▶ **ENTRIES PROVIDED**
*** Block opens ***

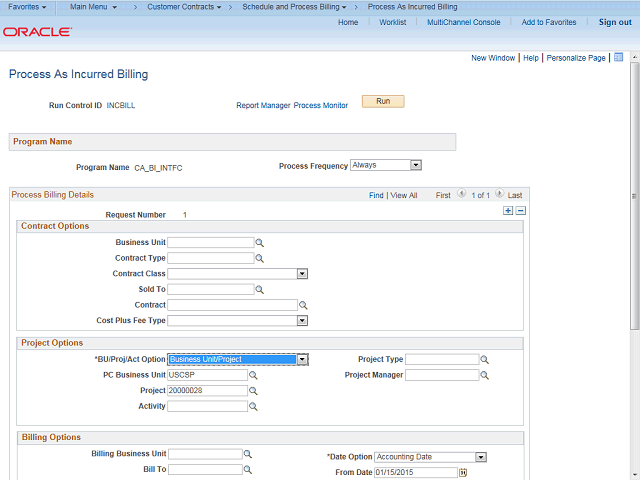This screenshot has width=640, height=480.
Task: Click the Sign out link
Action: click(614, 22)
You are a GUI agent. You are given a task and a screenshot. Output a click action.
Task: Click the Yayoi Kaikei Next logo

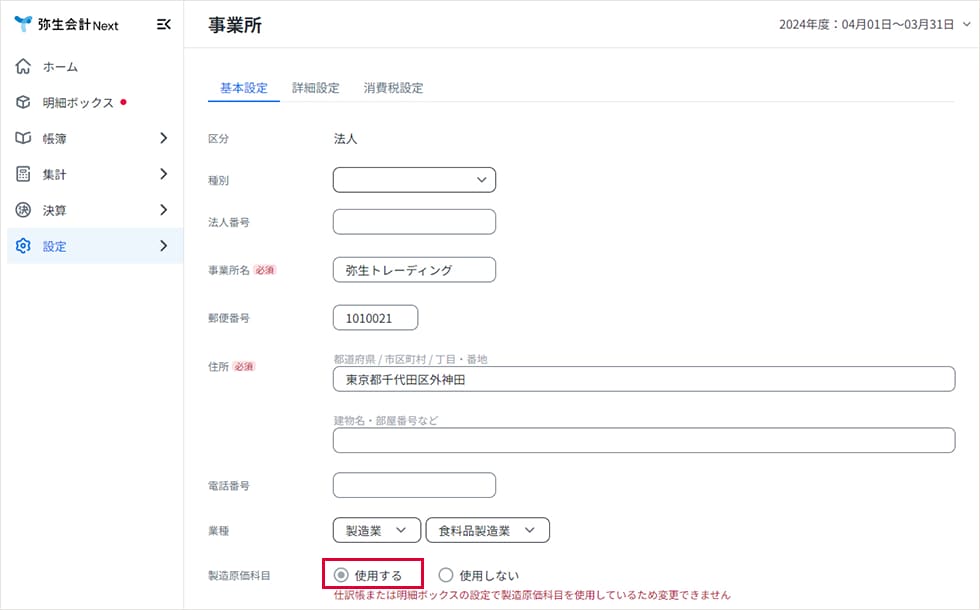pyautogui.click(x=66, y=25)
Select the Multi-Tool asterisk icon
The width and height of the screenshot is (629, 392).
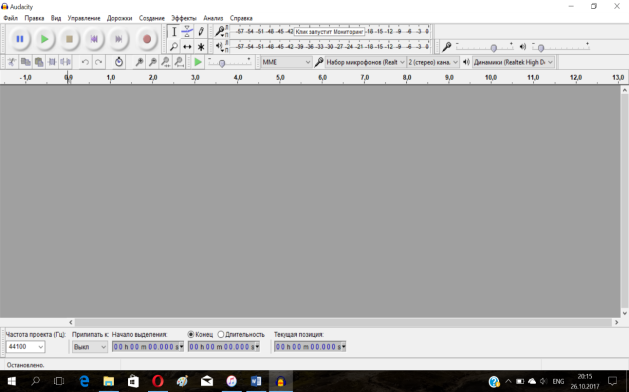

*** Block closes ***

▶ **WHAT YOU ARE ASKED TO DO**
Nothing but the lines from the one holding "You are a GUI" through the last line of the entries should be written out, exactly and inclusively, minus the pictures.

▶ **OUTPUT FOR THIS EXERCISE**
You are a GUI agent. You are given a task and a screenshot. Output a click action.
Task: Click the Yayoi Kaikei Next logo

pyautogui.click(x=66, y=25)
Select the Multi-Tool asterisk icon
The width and height of the screenshot is (629, 392).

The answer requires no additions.